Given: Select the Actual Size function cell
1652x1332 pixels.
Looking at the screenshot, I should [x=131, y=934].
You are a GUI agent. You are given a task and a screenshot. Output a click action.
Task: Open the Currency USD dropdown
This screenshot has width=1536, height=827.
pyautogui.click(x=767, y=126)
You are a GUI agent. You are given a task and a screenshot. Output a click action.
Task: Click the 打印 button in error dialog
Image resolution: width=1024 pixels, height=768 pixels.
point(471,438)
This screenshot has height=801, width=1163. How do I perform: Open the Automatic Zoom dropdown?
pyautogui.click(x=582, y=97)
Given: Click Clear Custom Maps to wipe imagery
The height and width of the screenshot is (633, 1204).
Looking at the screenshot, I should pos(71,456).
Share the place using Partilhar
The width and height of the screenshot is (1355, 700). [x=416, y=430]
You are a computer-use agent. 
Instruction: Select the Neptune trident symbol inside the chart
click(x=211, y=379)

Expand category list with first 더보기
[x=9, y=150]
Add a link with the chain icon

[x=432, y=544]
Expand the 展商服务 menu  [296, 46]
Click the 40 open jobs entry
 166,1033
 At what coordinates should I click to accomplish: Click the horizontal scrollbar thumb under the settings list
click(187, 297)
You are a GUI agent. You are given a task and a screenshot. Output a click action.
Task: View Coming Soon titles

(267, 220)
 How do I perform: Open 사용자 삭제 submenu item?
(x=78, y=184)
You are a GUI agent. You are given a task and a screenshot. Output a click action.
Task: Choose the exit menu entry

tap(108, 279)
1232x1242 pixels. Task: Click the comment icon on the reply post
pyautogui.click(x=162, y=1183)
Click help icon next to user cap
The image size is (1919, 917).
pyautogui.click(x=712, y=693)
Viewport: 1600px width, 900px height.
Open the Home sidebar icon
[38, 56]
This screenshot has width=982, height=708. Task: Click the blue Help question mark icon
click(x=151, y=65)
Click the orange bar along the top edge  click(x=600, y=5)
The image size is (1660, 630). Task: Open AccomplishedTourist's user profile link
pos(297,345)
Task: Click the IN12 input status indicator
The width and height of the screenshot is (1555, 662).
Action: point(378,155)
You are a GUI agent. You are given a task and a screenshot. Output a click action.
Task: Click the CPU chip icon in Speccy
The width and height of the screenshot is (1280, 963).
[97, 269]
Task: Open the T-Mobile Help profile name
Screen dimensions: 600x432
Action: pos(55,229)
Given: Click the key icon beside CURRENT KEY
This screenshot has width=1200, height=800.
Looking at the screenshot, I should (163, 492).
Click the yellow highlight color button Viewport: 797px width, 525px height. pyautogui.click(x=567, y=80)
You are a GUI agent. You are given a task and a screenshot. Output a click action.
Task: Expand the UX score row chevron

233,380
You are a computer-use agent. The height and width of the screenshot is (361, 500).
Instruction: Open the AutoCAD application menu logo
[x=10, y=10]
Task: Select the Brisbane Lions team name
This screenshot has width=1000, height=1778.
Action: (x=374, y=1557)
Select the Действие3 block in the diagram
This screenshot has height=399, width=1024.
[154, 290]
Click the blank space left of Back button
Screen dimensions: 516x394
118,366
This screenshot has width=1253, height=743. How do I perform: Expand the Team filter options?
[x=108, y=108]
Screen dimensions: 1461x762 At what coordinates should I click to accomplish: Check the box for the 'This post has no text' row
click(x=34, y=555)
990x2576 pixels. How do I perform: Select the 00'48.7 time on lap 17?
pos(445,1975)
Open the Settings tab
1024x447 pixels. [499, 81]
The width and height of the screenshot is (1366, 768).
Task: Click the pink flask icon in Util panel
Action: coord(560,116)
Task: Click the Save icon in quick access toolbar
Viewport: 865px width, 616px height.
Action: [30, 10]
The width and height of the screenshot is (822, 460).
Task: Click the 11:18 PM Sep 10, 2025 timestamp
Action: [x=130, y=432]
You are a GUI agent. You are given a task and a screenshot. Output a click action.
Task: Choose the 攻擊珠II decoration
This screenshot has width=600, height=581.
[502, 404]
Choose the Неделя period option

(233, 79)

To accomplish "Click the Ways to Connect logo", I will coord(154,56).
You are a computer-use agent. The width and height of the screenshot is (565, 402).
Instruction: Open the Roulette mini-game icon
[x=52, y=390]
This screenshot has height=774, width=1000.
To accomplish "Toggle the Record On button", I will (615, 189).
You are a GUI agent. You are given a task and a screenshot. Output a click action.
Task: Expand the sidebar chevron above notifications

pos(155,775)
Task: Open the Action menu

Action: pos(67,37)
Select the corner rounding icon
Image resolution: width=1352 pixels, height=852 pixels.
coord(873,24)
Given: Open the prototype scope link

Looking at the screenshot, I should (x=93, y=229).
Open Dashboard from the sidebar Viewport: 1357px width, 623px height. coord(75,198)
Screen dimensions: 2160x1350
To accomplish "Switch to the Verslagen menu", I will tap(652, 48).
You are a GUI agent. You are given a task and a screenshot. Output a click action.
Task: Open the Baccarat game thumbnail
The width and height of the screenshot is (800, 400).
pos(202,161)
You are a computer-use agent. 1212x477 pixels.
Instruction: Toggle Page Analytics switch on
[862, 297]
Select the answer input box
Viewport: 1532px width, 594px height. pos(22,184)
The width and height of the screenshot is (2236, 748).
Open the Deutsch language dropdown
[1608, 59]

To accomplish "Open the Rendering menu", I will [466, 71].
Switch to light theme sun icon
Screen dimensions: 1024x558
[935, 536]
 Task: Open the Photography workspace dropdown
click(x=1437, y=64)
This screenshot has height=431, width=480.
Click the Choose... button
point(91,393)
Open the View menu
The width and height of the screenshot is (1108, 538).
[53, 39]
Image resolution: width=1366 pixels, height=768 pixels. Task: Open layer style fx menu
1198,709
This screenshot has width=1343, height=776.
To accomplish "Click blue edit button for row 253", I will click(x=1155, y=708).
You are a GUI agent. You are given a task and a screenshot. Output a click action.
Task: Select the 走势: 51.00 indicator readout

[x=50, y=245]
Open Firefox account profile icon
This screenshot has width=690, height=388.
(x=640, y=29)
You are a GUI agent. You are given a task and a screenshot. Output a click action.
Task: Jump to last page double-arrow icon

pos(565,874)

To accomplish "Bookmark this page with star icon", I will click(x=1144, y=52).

_ _ _

Directions for this task — Transcribe the records in full, word for word.

Response for this exercise —
Given: Select the Actual Size function cell
1652x1332 pixels.
Looking at the screenshot, I should [x=131, y=934].
You are a GUI agent. You are given a task and a screenshot. Output a click action.
Task: Open the Currency USD dropdown
This screenshot has width=1536, height=827.
pyautogui.click(x=767, y=126)
You are a GUI agent. You are given a task and a screenshot. Output a click action.
Task: Click the 打印 button in error dialog
Image resolution: width=1024 pixels, height=768 pixels.
point(471,438)
This screenshot has height=801, width=1163. How do I perform: Open the Automatic Zoom dropdown?
pyautogui.click(x=582, y=97)
Given: Click Clear Custom Maps to wipe imagery
The height and width of the screenshot is (633, 1204).
Looking at the screenshot, I should pos(71,456).
Share the place using Partilhar
The width and height of the screenshot is (1355, 700). [x=416, y=430]
You are a computer-use agent. 
Instruction: Select the Neptune trident symbol inside the chart
click(x=211, y=379)

Expand category list with first 더보기
[x=9, y=150]
Add a link with the chain icon

[x=432, y=544]
Expand the 展商服务 menu  [296, 46]
Click the 40 open jobs entry
 166,1033
 At what coordinates should I click to accomplish: Click the horizontal scrollbar thumb under the settings list
click(187, 297)
You are a GUI agent. You are given a task and a screenshot. Output a click action.
Task: View Coming Soon titles

(267, 220)
 How do I perform: Open 사용자 삭제 submenu item?
(x=78, y=184)
You are a GUI agent. You are given a task and a screenshot. Output a click action.
Task: Choose the exit menu entry

tap(108, 279)
1232x1242 pixels. Task: Click the comment icon on the reply post
pyautogui.click(x=162, y=1183)
Click help icon next to user cap
The image size is (1919, 917).
pyautogui.click(x=712, y=693)
Viewport: 1600px width, 900px height.
Open the Home sidebar icon
[38, 56]
This screenshot has width=982, height=708. Task: Click the blue Help question mark icon
click(x=151, y=65)
Click the orange bar along the top edge  click(x=600, y=5)
The image size is (1660, 630). Task: Open AccomplishedTourist's user profile link
pos(297,345)
Task: Click the IN12 input status indicator
The width and height of the screenshot is (1555, 662).
Action: point(378,155)
You are a GUI agent. You are given a task and a screenshot. Output a click action.
Task: Click the CPU chip icon in Speccy
The width and height of the screenshot is (1280, 963).
[97, 269]
Task: Open the T-Mobile Help profile name
Screen dimensions: 600x432
Action: pos(55,229)
Given: Click the key icon beside CURRENT KEY
This screenshot has width=1200, height=800.
Looking at the screenshot, I should (163, 492).
Click the yellow highlight color button Viewport: 797px width, 525px height. pyautogui.click(x=567, y=80)
You are a GUI agent. You are given a task and a screenshot. Output a click action.
Task: Expand the UX score row chevron

233,380
You are a computer-use agent. The height and width of the screenshot is (361, 500).
Instruction: Open the AutoCAD application menu logo
[x=10, y=10]
Task: Select the Brisbane Lions team name
This screenshot has width=1000, height=1778.
Action: (x=374, y=1557)
Select the Действие3 block in the diagram
This screenshot has height=399, width=1024.
[154, 290]
Click the blank space left of Back button
Screen dimensions: 516x394
118,366
This screenshot has width=1253, height=743. How do I perform: Expand the Team filter options?
[x=108, y=108]
Screen dimensions: 1461x762 At what coordinates should I click to accomplish: Check the box for the 'This post has no text' row
click(x=34, y=555)
990x2576 pixels. How do I perform: Select the 00'48.7 time on lap 17?
pos(445,1975)
Open the Settings tab
1024x447 pixels. [499, 81]
The width and height of the screenshot is (1366, 768).
Task: Click the pink flask icon in Util panel
Action: coord(560,116)
Task: Click the Save icon in quick access toolbar
Viewport: 865px width, 616px height.
Action: [30, 10]
The width and height of the screenshot is (822, 460).
Task: Click the 11:18 PM Sep 10, 2025 timestamp
Action: [x=130, y=432]
You are a GUI agent. You are given a task and a screenshot. Output a click action.
Task: Choose the 攻擊珠II decoration
This screenshot has width=600, height=581.
[502, 404]
Choose the Неделя period option

(233, 79)

To accomplish "Click the Ways to Connect logo", I will coord(154,56).
You are a computer-use agent. The width and height of the screenshot is (565, 402).
Instruction: Open the Roulette mini-game icon
[x=52, y=390]
This screenshot has height=774, width=1000.
To accomplish "Toggle the Record On button", I will (615, 189).
You are a GUI agent. You are given a task and a screenshot. Output a click action.
Task: Expand the sidebar chevron above notifications

pos(155,775)
Task: Open the Action menu

Action: pos(67,37)
Select the corner rounding icon
Image resolution: width=1352 pixels, height=852 pixels.
coord(873,24)
Given: Open the prototype scope link

Looking at the screenshot, I should (x=93, y=229).
Open Dashboard from the sidebar Viewport: 1357px width, 623px height. coord(75,198)
Screen dimensions: 2160x1350
To accomplish "Switch to the Verslagen menu", I will tap(652, 48).
You are a GUI agent. You are given a task and a screenshot. Output a click action.
Task: Open the Baccarat game thumbnail
The width and height of the screenshot is (800, 400).
pos(202,161)
You are a computer-use agent. 1212x477 pixels.
Instruction: Toggle Page Analytics switch on
[862, 297]
Select the answer input box
Viewport: 1532px width, 594px height. pos(22,184)
The width and height of the screenshot is (2236, 748).
Open the Deutsch language dropdown
[1608, 59]

To accomplish "Open the Rendering menu", I will [466, 71].
Switch to light theme sun icon
Screen dimensions: 1024x558
[935, 536]
 Task: Open the Photography workspace dropdown
click(x=1437, y=64)
This screenshot has height=431, width=480.
Click the Choose... button
point(91,393)
Open the View menu
The width and height of the screenshot is (1108, 538).
[53, 39]
Image resolution: width=1366 pixels, height=768 pixels. Task: Open layer style fx menu
1198,709
This screenshot has width=1343, height=776.
To accomplish "Click blue edit button for row 253", I will click(x=1155, y=708).
You are a GUI agent. You are given a task and a screenshot. Output a click action.
Task: Select the 走势: 51.00 indicator readout

[x=50, y=245]
Open Firefox account profile icon
This screenshot has width=690, height=388.
(x=640, y=29)
You are a GUI agent. You are given a task and a screenshot. Output a click action.
Task: Jump to last page double-arrow icon

pos(565,874)

To accomplish "Bookmark this page with star icon", I will click(x=1144, y=52).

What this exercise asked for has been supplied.